本产品含有0.25%的胰蛋白酶(Trypsin)和0.91mM的EDTA，溶于无钙镁平衡盐溶液中，经过滤除菌，可以直接用于培养细胞和组织的消化。本产品为改良型，除了具有方便快速、稳定安全、细胞状态好等特点之外，消化时间更短，消化效果媲美进口产品，特别适用于难消化的细胞，为您节省实验时间。

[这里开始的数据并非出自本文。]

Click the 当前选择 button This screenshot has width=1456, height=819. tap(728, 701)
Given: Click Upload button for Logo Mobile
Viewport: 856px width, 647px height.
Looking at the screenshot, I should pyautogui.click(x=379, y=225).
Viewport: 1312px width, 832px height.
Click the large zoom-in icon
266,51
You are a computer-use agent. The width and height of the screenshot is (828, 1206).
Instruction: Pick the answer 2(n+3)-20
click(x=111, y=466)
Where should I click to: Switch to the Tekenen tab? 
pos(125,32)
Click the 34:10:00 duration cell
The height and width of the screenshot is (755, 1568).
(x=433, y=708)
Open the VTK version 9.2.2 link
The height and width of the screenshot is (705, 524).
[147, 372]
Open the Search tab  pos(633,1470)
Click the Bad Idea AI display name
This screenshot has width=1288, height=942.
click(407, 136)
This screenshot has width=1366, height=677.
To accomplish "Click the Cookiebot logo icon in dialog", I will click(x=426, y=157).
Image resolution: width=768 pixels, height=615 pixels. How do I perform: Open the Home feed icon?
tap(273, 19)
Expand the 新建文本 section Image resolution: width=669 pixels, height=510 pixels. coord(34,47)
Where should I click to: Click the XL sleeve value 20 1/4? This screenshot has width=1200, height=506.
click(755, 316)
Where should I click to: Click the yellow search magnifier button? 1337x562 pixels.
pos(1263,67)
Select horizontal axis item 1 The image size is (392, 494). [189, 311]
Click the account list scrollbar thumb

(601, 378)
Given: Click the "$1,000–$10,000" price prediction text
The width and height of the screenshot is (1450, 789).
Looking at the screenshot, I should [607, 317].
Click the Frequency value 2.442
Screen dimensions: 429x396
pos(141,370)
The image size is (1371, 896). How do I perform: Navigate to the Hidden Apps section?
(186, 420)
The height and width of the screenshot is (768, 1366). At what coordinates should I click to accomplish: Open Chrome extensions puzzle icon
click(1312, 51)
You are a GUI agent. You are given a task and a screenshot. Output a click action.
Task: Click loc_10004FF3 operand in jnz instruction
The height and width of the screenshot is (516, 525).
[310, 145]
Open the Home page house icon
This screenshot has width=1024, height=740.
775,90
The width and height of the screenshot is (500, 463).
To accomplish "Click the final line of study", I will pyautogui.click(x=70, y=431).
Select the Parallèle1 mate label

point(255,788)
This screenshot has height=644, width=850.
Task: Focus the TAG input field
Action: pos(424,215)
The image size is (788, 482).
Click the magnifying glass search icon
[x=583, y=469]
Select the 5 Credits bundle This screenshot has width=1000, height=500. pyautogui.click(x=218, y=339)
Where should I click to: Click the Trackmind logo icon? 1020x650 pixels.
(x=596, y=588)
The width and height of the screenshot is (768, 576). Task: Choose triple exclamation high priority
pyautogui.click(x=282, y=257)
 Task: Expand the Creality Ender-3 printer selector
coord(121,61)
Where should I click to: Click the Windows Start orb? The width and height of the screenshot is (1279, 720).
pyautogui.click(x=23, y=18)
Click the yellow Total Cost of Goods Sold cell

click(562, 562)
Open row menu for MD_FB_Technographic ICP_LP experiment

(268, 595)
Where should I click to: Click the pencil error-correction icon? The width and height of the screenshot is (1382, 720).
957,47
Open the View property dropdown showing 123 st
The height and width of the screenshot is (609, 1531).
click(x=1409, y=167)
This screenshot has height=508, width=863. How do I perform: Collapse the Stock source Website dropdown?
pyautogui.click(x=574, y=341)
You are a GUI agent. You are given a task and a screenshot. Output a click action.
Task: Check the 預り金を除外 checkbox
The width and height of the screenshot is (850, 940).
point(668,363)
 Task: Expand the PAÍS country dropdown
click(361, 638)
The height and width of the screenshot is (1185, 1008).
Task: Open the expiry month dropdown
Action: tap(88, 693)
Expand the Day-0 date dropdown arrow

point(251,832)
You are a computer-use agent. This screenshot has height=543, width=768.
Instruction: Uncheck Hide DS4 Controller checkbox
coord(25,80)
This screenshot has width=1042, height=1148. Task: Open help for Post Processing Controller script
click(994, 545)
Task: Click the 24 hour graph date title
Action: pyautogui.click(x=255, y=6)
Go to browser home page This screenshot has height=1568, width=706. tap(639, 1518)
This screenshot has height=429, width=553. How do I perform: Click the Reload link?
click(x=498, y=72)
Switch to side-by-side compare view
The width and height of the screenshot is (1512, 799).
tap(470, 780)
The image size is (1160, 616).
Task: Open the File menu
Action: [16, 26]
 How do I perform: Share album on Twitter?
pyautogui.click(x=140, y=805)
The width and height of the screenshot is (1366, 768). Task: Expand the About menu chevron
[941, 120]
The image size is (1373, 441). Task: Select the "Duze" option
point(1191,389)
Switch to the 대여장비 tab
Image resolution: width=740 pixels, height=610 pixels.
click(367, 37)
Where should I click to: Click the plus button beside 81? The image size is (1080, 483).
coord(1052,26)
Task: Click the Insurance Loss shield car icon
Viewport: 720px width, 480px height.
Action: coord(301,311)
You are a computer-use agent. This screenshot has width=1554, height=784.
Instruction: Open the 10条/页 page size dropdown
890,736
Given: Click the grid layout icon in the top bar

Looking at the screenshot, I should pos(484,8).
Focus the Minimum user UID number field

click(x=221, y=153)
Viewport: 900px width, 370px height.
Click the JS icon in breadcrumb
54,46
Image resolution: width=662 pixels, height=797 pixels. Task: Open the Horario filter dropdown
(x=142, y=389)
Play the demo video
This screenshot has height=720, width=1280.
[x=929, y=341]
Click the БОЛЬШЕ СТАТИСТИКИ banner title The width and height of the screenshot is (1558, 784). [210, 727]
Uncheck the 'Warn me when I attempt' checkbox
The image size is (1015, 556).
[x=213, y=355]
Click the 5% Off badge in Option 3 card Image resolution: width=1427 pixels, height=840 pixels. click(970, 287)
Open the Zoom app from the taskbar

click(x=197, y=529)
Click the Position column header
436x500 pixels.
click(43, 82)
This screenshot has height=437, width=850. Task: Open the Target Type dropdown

• 由于组织或细胞性质不同，实验人员应依据具体情况，确定最佳消化时间；消化细胞时间不宜过长，否则会影响细胞贴壁和生长状况。
  
• 本产品不含抑菌剂，在使用过程中要特别注意无菌操作，避免消化液被微生物污染。
  
• 不宜4℃长期保存，切忌反复冻融，小量使用时建议分装冻存。
  
• 为了您的安全和健康，请穿实验服并戴一次性手套操作。

• 贴壁细胞的消化：
  
  • 吸去培养液，用无菌的PBS、Hanks液或无血清培养液洗涤细胞一次，以去除残余的血清。
    
  • 加入少量Trypsin-EDTA消化液，盖过细胞即可，一般细胞37℃放置20秒～2分钟。不同的细胞消化时间有所不同，对于贴壁牢固的细胞可适当延长消化时间。
    
  • 显微镜下观察，细胞明显收缩，并且肉眼观察培养器皿底部发现细胞的形态发生明显的变化；或者用枪吹打细胞发现细胞刚好可以被吹打下来。此时吸除消化液。加入含血清的细胞培养液，吹打下细胞，即可直接用于后续实验。
    
  • 如果发现消化不足，可加入Trypsin-EDTA消化液重新消化。
    
  • 如果发现细胞消化时间过长，未及时吹打细胞，则直接把细胞全部吹打下来。1000～2000g离心1分钟，沉淀细胞，尽量去除胰酶细胞消化液后，加入含血清的完全培养液重新悬浮细胞，即可用于后续实验。
• 组织的消化：
  不同的组织需要消化的时间相差很大，通常以消化后可以充分打散组织为宜。